▶ What you will do
Can you print each of the items below word for word, leaving out the pictures?

▶ Data for this exercise
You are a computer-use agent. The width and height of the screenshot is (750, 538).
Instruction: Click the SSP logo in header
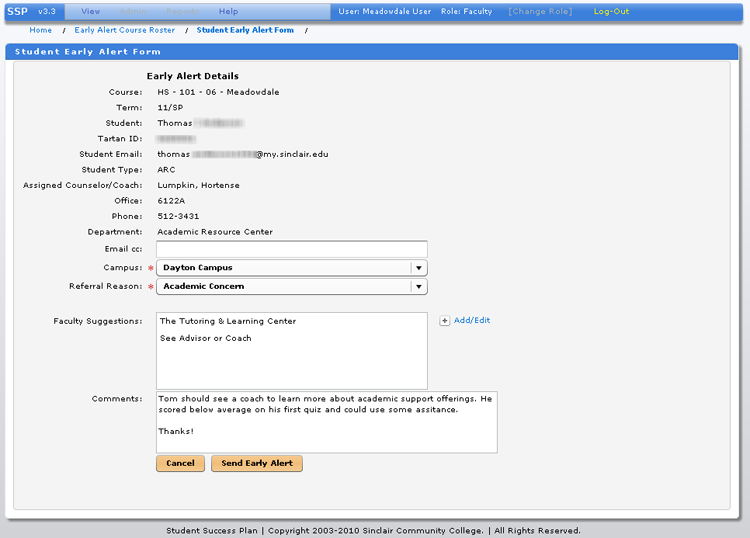[x=17, y=11]
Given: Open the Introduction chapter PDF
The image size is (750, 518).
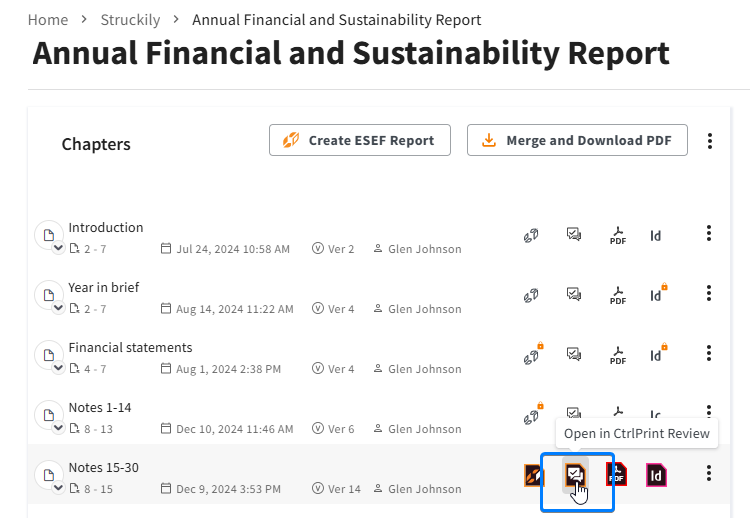Looking at the screenshot, I should tap(618, 236).
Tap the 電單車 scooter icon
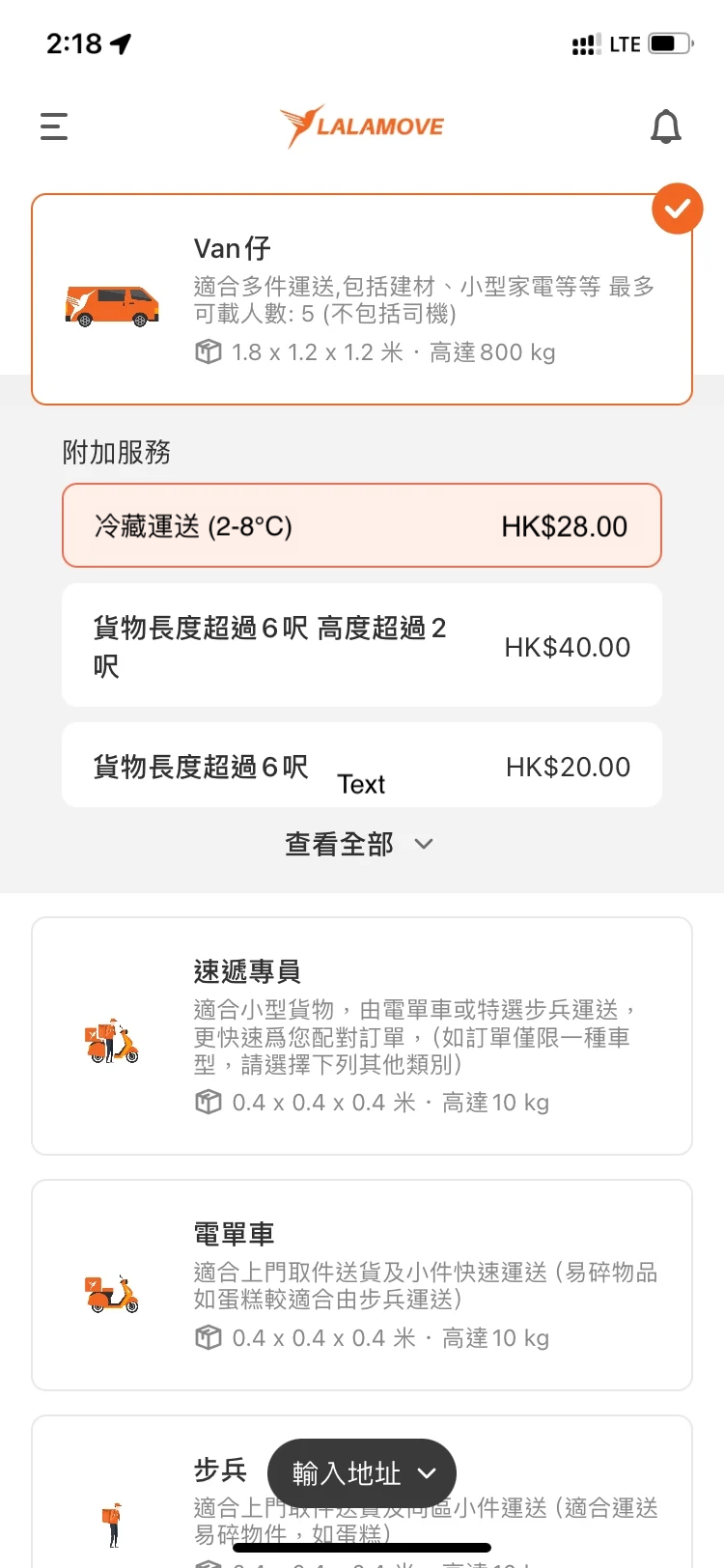Screen dimensions: 724x1568 (x=112, y=1294)
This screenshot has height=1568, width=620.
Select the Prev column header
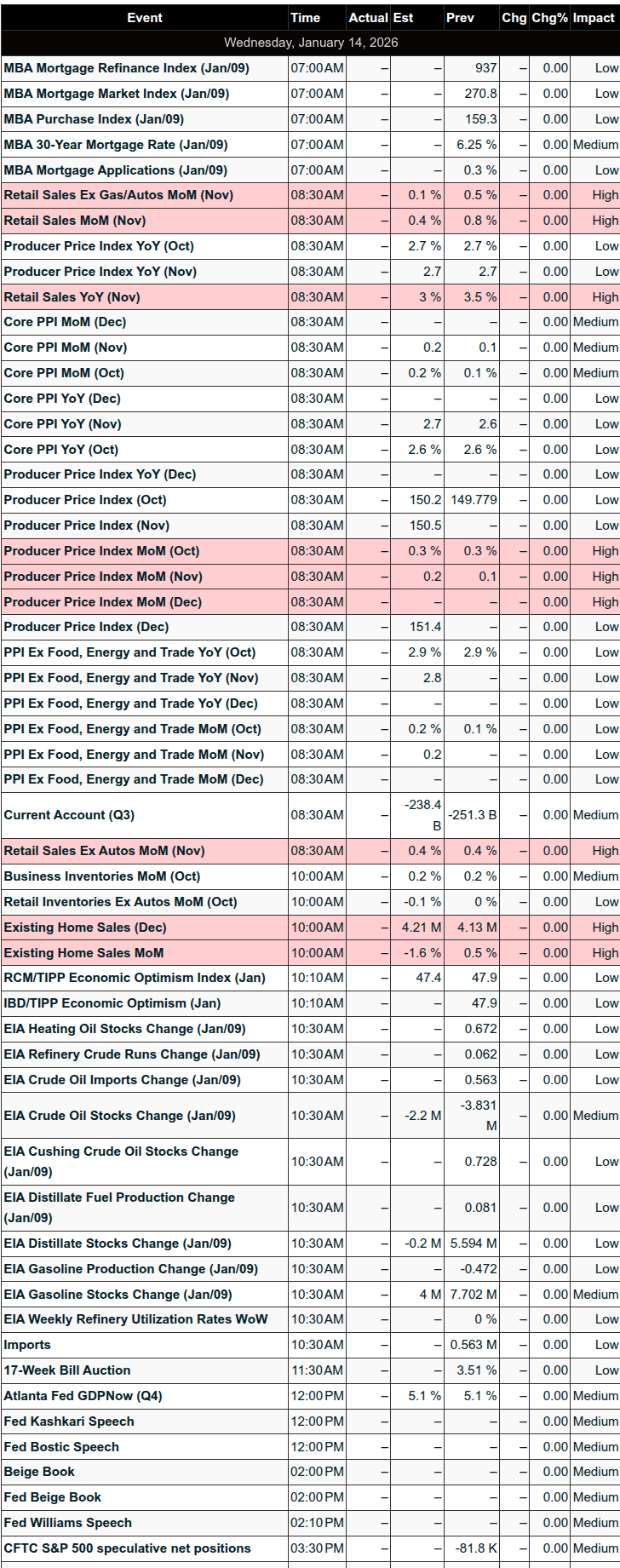(x=460, y=18)
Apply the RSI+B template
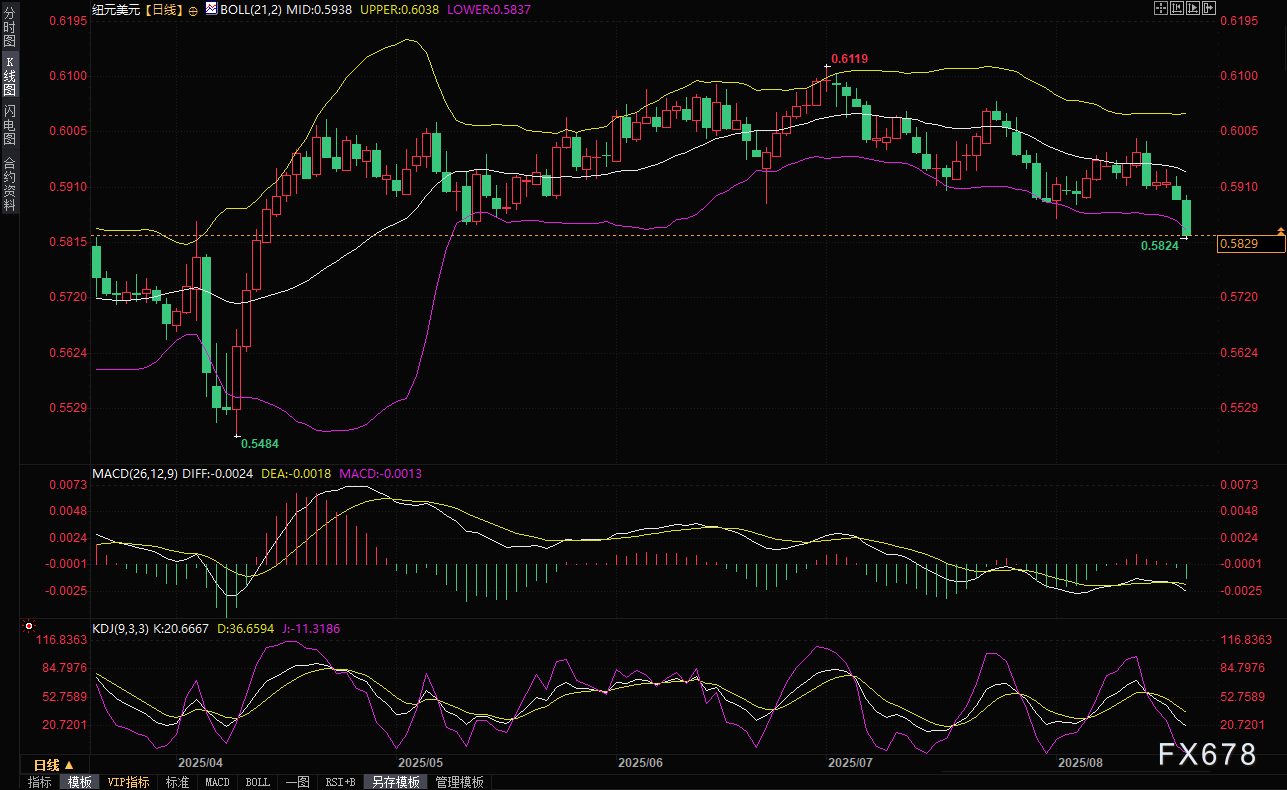Viewport: 1287px width, 790px height. [x=340, y=782]
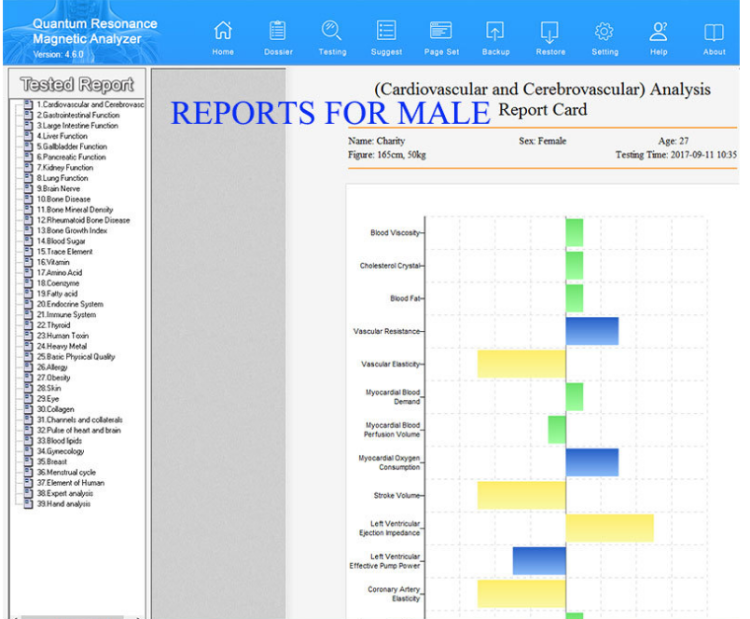This screenshot has width=750, height=619.
Task: Click the blue Vascular Resistance bar
Action: tap(592, 331)

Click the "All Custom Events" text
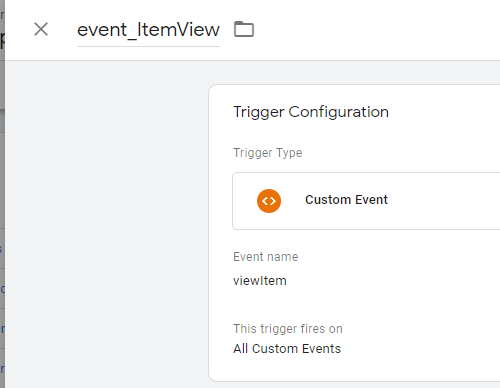[x=287, y=349]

▶ Exercise result
You are a computer-use agent. The width and height of the screenshot is (750, 538).
Instruction: Click the SSP logo in header
[x=17, y=11]
Given: Open the Introduction chapter PDF
The image size is (750, 518).
Looking at the screenshot, I should tap(618, 236).
Tap the 電單車 scooter icon
Screen dimensions: 724x1568 (x=112, y=1294)
This screenshot has height=1568, width=620.
Select the Prev column header
(x=460, y=18)
Apply the RSI+B template
Viewport: 1287px width, 790px height. [x=340, y=782]
This screenshot has width=750, height=619.
Task: Click the blue Vascular Resistance bar
Action: tap(592, 331)

Click the "All Custom Events" text
[x=287, y=349]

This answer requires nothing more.